In musical notation, a bar (or measure) is a segment of music bounded by vertical lines, known as bar lines (or barlines), usually indicating one or more recurring beats. The length of the bar, measured by the number of note values it contains, is normally indicated by the time signature.

Regular bar lines consist of a thin vertical line extending from the top line to the bottom line of the staff, sometimes also extending between staves in the case of a grand staff or a family of instruments in an orchestral score.

A double bar line (or double bar) consists of two single bar lines drawn close together, separating two sections within a piece, or a bar line followed by a thicker bar line, indicating the end of a piece or movement. Note that double bar refers not to a type of bar (i.e., measure), but to a type of bar line. Typically, a double bar is used when followed by a new key signature, whether or not it marks the beginning of a new section.

A repeat sign (or, repeat bar line) looks like the music end, but it has two dots, one above the other, indicating that the section of music that is before is to be repeated. The beginning of the repeated passage can be marked by a begin-repeat sign; if this is absent, the repeat is understood to be from the beginning of the piece or movement.

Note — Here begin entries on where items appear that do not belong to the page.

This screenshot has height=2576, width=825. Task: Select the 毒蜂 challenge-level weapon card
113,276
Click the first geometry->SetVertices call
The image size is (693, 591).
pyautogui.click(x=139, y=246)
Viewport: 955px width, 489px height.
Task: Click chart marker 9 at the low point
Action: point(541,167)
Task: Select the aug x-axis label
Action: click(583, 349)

This begin-repeat sign, if appearing at the beginning of a staff, does not act as a bar line because no bar is before it; its only function is to indicate the beginning of the passage to be repeated.

A mensurstrich is a bar line which stretches only between staves of a score, not through each staff; this is a specialized notation used by editors of early music to help orient modern musicians when reading music which was originally written without bar lines.

Lines extending only partway through the staff are rarely used, sometimes to help orient the reader in very long measures in complex time signatures, or as brief section divisions in Gregorian chant notation.

Some composers use dashed or dotted bar lines; others (including Hugo Distler) have placed bar lines at different places in the different parts to indicate different stress patterns from part to part.

If many consecutive bars contain only rests, they may be replaced by a single bar containing a multirest, as shown. The number above shows the number of bars replaced.